* Directive
State how many lines of the items contain the word "dark", counting case as significant. Reply with the number alone.

* Recorded data
= = = = = = =

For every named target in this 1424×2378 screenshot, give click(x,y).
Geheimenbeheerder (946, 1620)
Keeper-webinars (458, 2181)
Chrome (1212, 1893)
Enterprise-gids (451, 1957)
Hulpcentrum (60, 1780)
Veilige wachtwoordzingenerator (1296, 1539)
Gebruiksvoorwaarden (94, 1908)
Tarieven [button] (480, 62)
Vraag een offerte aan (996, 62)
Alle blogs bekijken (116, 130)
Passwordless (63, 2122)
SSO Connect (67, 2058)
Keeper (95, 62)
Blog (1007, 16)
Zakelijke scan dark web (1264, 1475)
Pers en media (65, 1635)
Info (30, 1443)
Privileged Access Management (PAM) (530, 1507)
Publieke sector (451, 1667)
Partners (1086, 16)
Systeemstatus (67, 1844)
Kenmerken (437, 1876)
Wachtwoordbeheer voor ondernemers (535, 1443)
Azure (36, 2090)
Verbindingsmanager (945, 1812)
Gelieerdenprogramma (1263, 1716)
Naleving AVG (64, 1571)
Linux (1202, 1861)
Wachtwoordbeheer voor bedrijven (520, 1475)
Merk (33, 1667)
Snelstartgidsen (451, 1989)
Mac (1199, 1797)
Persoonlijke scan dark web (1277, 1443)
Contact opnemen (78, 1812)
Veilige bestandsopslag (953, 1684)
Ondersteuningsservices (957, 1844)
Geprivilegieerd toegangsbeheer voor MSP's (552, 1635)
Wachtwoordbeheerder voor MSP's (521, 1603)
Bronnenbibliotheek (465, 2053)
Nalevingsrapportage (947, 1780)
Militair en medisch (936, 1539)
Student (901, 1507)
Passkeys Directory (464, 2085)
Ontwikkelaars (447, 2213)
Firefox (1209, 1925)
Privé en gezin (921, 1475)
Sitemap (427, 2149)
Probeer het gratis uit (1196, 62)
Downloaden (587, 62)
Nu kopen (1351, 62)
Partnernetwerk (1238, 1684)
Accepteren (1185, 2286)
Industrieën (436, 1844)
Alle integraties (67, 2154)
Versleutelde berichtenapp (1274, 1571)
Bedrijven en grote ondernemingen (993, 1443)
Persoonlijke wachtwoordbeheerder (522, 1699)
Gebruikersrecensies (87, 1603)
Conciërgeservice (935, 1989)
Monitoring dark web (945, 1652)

= = = = = = =

* Exercise solution
3